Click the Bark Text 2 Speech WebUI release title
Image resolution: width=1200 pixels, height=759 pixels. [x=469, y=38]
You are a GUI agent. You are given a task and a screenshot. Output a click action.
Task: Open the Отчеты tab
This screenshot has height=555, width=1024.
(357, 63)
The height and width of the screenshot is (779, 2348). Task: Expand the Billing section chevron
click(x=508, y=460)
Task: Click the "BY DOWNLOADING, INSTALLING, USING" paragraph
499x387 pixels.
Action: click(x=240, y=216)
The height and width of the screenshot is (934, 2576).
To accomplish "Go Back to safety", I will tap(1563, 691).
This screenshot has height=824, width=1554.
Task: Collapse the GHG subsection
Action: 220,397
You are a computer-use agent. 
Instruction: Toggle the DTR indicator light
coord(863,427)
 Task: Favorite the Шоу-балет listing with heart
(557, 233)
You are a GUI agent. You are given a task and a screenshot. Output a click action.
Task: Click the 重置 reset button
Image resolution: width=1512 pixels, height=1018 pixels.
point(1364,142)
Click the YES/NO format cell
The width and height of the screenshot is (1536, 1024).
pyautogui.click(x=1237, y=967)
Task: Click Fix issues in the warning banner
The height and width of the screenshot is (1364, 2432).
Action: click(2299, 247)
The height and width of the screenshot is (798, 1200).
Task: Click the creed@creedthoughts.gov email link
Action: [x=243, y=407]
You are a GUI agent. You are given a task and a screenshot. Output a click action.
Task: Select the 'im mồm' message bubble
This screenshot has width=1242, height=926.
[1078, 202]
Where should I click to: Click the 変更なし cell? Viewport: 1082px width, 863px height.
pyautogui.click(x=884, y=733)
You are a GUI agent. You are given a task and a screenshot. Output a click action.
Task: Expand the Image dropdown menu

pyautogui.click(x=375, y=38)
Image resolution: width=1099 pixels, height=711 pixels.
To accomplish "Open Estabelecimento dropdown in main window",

- - - - - - -

- [WRITTEN TASK]:
Could you copy out the records above, from their first line through the line containing "Action: [x=243, y=407]", inclusive?

- [CORRECT OUTPUT]:
Click the Bark Text 2 Speech WebUI release title
Image resolution: width=1200 pixels, height=759 pixels. [x=469, y=38]
You are a GUI agent. You are given a task and a screenshot. Output a click action.
Task: Open the Отчеты tab
This screenshot has height=555, width=1024.
(357, 63)
The height and width of the screenshot is (779, 2348). Task: Expand the Billing section chevron
click(x=508, y=460)
Task: Click the "BY DOWNLOADING, INSTALLING, USING" paragraph
499x387 pixels.
Action: click(x=240, y=216)
The height and width of the screenshot is (934, 2576).
To accomplish "Go Back to safety", I will tap(1563, 691).
This screenshot has height=824, width=1554.
Task: Collapse the GHG subsection
Action: 220,397
You are a computer-use agent. 
Instruction: Toggle the DTR indicator light
coord(863,427)
 Task: Favorite the Шоу-балет listing with heart
(557, 233)
You are a GUI agent. You are given a task and a screenshot. Output a click action.
Task: Click the 重置 reset button
Image resolution: width=1512 pixels, height=1018 pixels.
point(1364,142)
Click the YES/NO format cell
The width and height of the screenshot is (1536, 1024).
pyautogui.click(x=1237, y=967)
Task: Click Fix issues in the warning banner
The height and width of the screenshot is (1364, 2432).
Action: click(2299, 247)
The height and width of the screenshot is (798, 1200).
Task: Click the creed@creedthoughts.gov email link
Action: [x=243, y=407]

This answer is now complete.